We have worked hard all week.
You have given me too much money.
They have gone away for the summer.
Coronavirus has changed our lives.

The past participle is the verb form that is used. It usually ends in -ed, but there are irregular forms such as eaten, fallen, been, given, and gone. If you have a verb chart, it is the form that is located in the third column.

Tips for Learning Irregular Verbs in English!

When do we use the present perfect?

We use the present perfect for the following situations:

1. Past Experiences or Accomplishments

When we are talking about past experiences or accomplishments without saying when they happened, we use the present perfect.

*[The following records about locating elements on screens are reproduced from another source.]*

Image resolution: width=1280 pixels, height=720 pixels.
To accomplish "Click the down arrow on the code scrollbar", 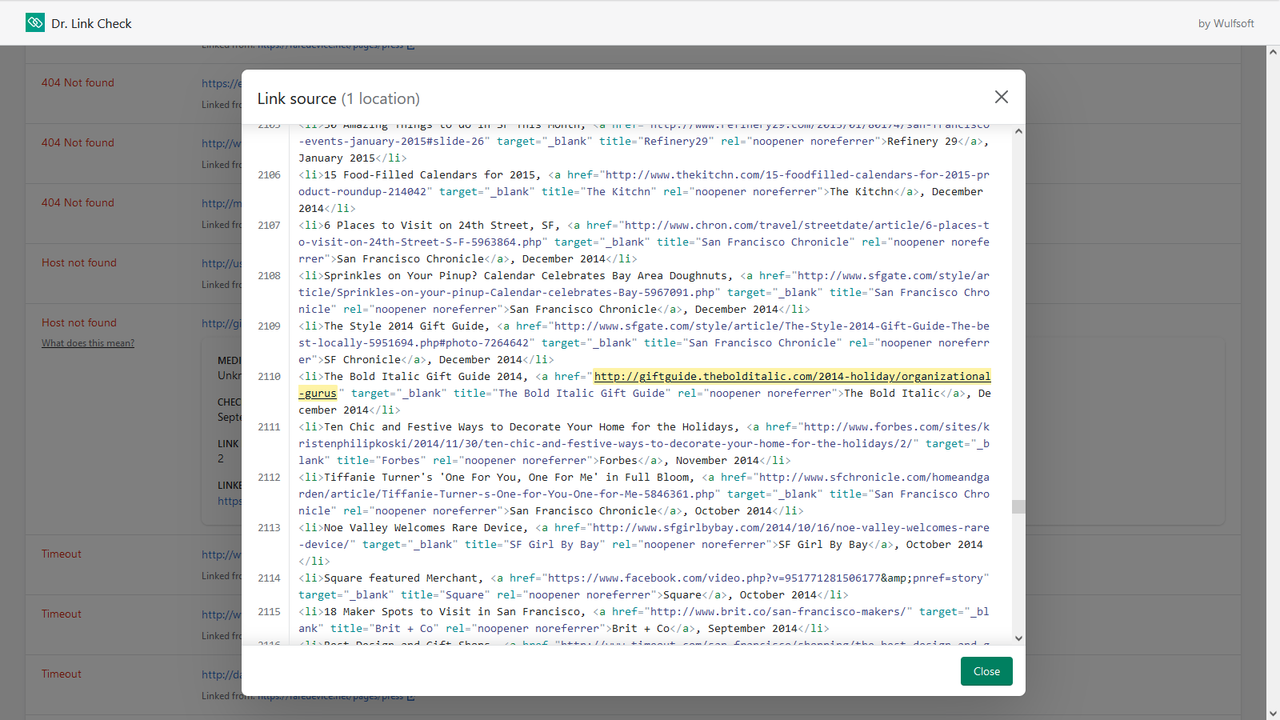I will 1018,637.
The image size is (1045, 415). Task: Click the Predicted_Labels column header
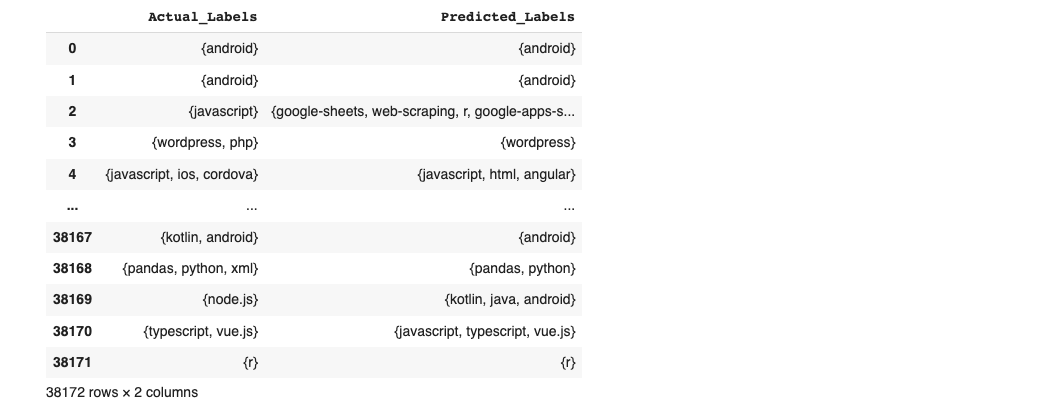point(507,17)
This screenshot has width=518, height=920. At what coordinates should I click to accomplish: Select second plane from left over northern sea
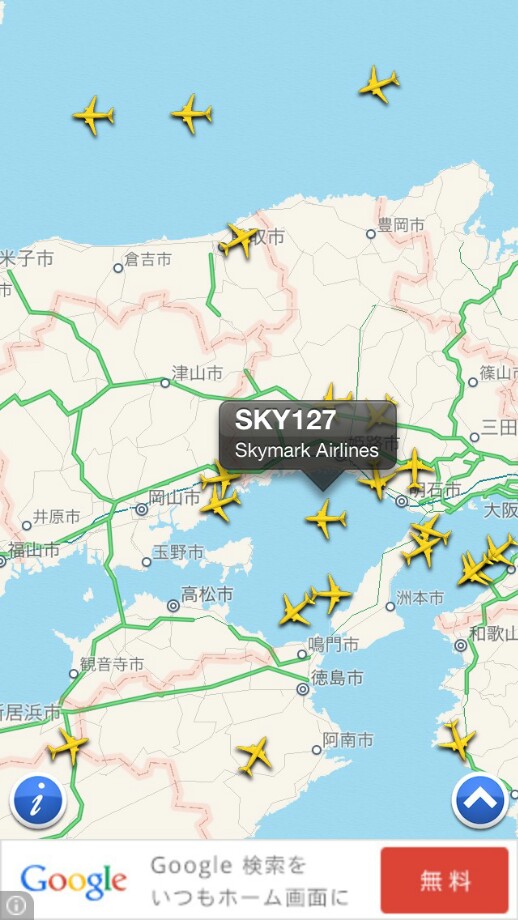pos(191,114)
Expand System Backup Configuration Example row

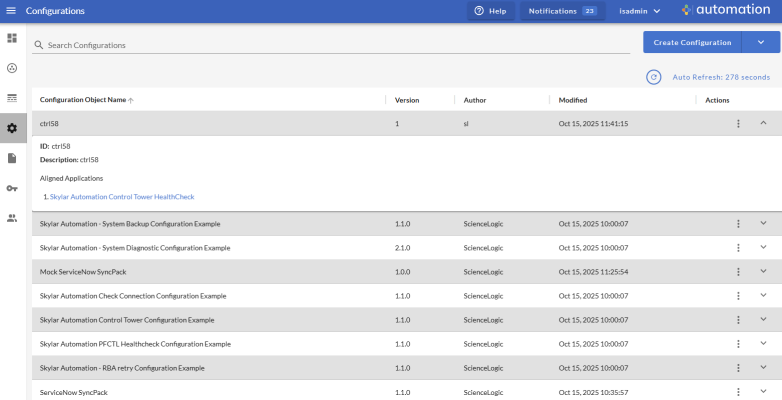click(763, 224)
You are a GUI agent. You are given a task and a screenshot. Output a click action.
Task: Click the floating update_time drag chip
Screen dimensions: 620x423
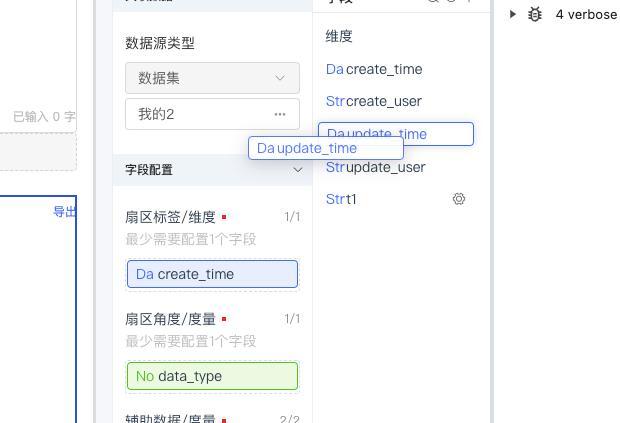(x=326, y=148)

Examples: I have been to Spain. / Scientists have created many vaccines.

Notice that I have not told you when I went to Spain. If a time period is mentioned, you need to use the simple past.

Example using the simple past: I went to Spain three years ago.

To learn more about when to use the present perfect or the past simple, check out these two rules that include a 16-question quiz with feedback.

2. Multiple Occurrences

When we are talking about something that has occurred more than one time, and we do not say when they happened, we use the present perfect.

I have eaten live squid twice.
I have been to India two times.
He has gone snowboarding three times.
She has texted me ten times today.
We have seen that movie five times.
They have taken three tango lessons.

3. Unfinished Experiences and Duration

When we are talking about something that began in the past and continues to the present, we use the present perfect. We use for when giving a length of time and since when talking about a point in time.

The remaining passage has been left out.